Role of phospholipids in the protein stability of an insect lipoprotein, lipophorin from Rhodnius prolixus

Lipophorin (Lp) is the major lipoprotein in insect hemolymph. The structural organization proposed for Lp is basically the same as that suggested for vertebrate lipoproteins, consisting of a hydrophobic core containing neutral lipids, stabilized in the aqueous environment by surrounding polar moieties of protein and phospholipids at the particle surface. After complete removal of phospholipids from Lp by phospholipase A(2), the particle remains soluble [Gondim, K. C., Atella, G. C., Kawooya, J, K., Bi Masuda, H. (1992) Arch. Insect Biochem. Physiol. 20, 303-314]. However, studies on the roles of phospholipid on the structural stability of Lp are still lacking. In the present work, we have studied the structure and stability of dephospholipidated lipophorin (d-Lp). Trypsinolysis of d-Lp indicated no exposure of new cleavage sites on the protein when compared to Lp. However, an enhanced rate of proteolysis of the apoproteins (especially apolipophorin II) was observed in d-Lp. Circular dichroism analysis indicated that the secondary structure of Lp was not significantly affected by phospholipid removal. Furthermore, the exposure of tryptophan residues to the aqueous solvent in d-Lp was the same as in Lp, as indicated by intrinsic fluorescence emission spectra and fluorescence quenching experiments. Interestingly, d-Lp was more resistant to denaturation by guanidine hydrochloride than Lp. d-Lp was also found to be less sensitive than Lp to structural changes induced by hydrostatic pressure. Taken together, these results indicate that, although changes in its structural organization were subtle, dephospholipidated lipophorin may have additional protein-protein and/or protein-neutral lipid interactions that are responsible for the observed increase in stability. Therefore, phospholipids are not only not essential for Lp stability, but their presence in the particle seems to result in a less stable structure in the aqueous environment.

+ + + +

In the lipophorin abstract, which chemical was dephospholipidated lipophorin more resistant to denaturation by than Lp?

▶ **Information shown**:
+ + + +

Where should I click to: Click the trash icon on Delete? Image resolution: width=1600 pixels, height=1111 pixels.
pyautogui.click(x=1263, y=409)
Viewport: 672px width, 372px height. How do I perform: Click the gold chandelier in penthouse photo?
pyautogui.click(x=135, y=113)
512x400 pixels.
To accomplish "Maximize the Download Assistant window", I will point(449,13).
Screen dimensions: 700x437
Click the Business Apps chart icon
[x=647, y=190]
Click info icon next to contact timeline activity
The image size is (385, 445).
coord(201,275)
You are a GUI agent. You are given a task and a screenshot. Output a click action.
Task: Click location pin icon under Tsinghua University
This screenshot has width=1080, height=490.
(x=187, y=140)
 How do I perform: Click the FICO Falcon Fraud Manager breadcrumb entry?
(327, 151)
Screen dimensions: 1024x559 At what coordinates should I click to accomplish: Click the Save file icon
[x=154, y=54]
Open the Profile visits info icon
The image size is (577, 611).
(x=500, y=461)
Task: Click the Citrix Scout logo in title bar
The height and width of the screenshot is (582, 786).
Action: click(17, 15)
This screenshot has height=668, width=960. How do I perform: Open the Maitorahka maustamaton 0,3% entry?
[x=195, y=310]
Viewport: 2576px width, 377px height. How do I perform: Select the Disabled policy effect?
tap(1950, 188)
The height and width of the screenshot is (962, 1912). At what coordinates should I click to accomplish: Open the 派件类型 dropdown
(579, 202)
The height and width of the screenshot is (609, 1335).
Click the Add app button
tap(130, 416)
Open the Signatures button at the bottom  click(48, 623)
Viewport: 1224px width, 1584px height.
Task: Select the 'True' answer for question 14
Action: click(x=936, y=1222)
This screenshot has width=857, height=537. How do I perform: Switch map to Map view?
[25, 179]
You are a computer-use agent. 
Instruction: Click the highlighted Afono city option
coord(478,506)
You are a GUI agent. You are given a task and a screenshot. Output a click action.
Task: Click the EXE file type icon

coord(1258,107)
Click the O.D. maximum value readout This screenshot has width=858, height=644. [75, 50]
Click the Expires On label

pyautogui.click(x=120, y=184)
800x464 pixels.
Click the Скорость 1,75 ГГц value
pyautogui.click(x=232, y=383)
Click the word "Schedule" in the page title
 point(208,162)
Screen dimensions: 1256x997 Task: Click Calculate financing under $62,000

+ + + +

▶ **Response for this exercise**:
Guanidine hydrochloride.